Four-Layer Tiny Transformer Training Run
June 22, 2024

This is a tiny generative Transformer training artifact: 4 layers, 16 attention heads, 128-dimensional embeddings, 128-token context, a 361-token custom vocabulary, and about 835k logged parameters, trained on CPU past 50,000 iterations until it produced recognizable small-story text.

The point is not that this is a benchmark model. The point is that the model is small enough to inspect.

The Artifact

The public artifact is a GitHub pull request that adds a single training log/script file.
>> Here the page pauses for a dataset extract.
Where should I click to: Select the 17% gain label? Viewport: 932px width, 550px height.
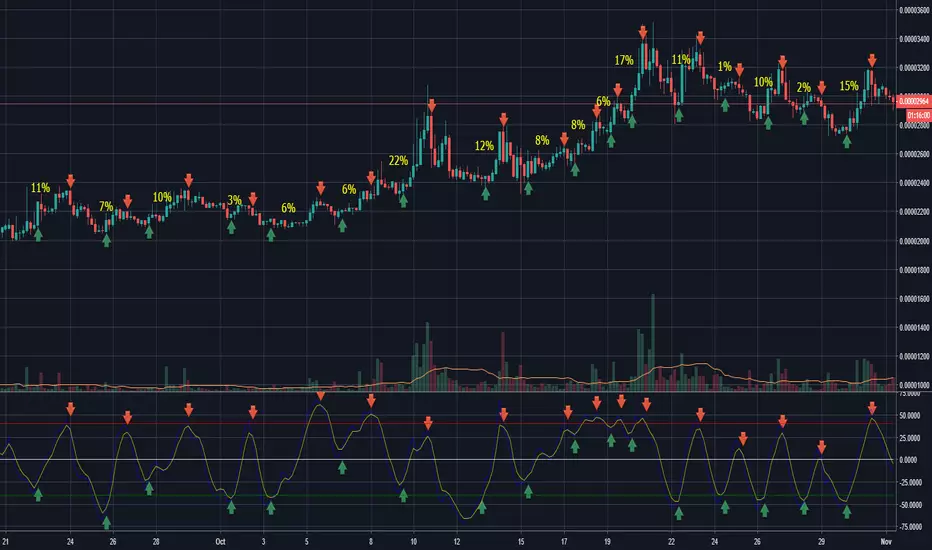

It records the model shape, training command, inference command, sample output, and enough loss-log history to show the run moving from initialization into a working tiny-story generator.
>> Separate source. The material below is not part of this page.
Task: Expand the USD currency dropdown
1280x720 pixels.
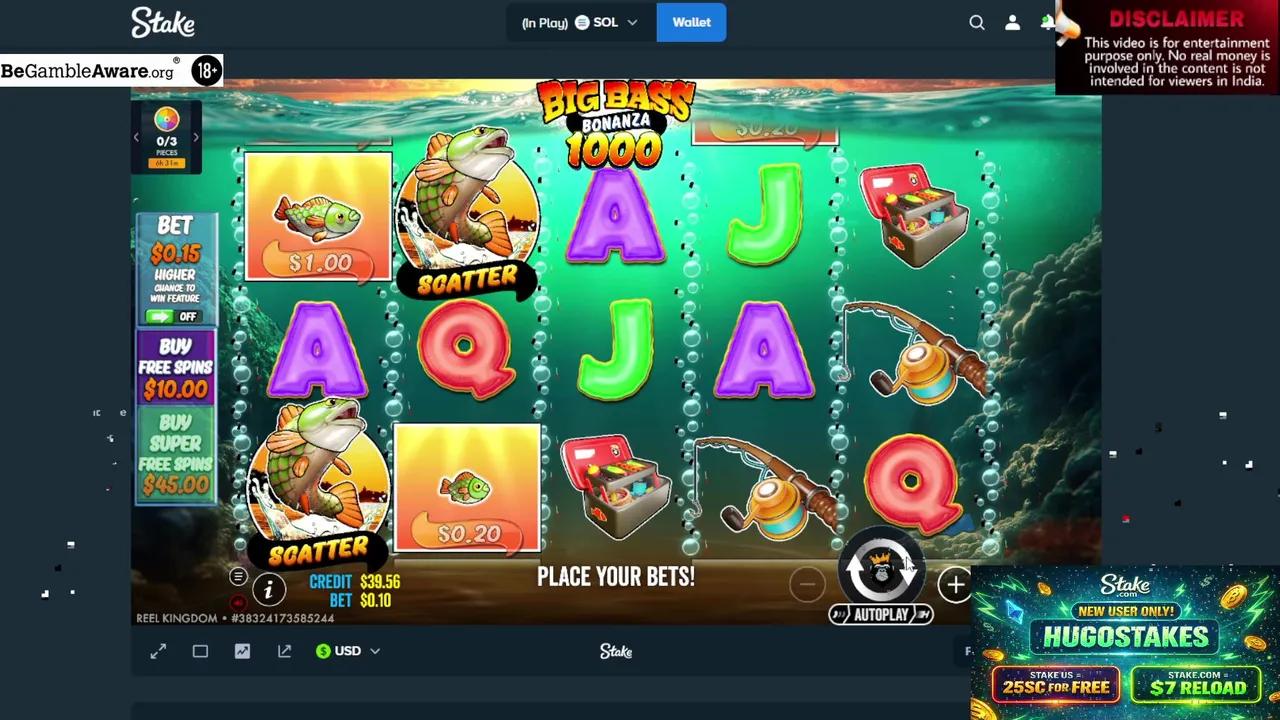Action: (x=348, y=651)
GitHub PR: 0.8M parameters model training

Raw training script and log

Model Shape

Layers4
Attention heads16
Key/value heads16
Embedding dimension128
Context length128 tokens
Vocabulary361 tokens
Dropout0.15
Logged parameters834,644 total from 832,128 decayed and 2,516 non-decayed parameters
Training deviceCPU
Tokens per iteration8,192

Training Run

The training command initializes a new model from scratch with a custom 361-token vocabulary, batch size 64, 128-token sequence length, learning rate 3e-4, weight decay 0.1, warmup over 2,500 iterations, and a target maximum of 100,000 iterations.

The log starts at train loss 13.0864 and validation loss 13.0707. The artifact includes excerpts through step 53,130, where the logged loss is already in the rough 0.75 to 0.86 range.

The Tweak

The PR body notes one LLaMA tweak: the embedding matrix has a computed pseudo-inverse used as the unembedding, and that unembedding is backpropagated. That note should be treated as an implementation detail of the artifact. A later article can explain the linear-algebra and training implications if the supporting notes are published.

Generated Text

The sample output is not clean prose. It repeats names, loses references, and breaks grammar. But it also has recognizable story structure: characters, actions, dialogue, simple causal turns, and moral-like endings. That is why this tiny run is worth preserving as a public artifact. It is small enough to inspect, yet large enough to show emergent generative behavior.

Tradeoff

A run this small is not a replacement for a useful production language model. Its value is visibility. The architecture, tokenizer size, context length, parameter tensors, training command, loss log, and sample behavior all fit into one inspectable record.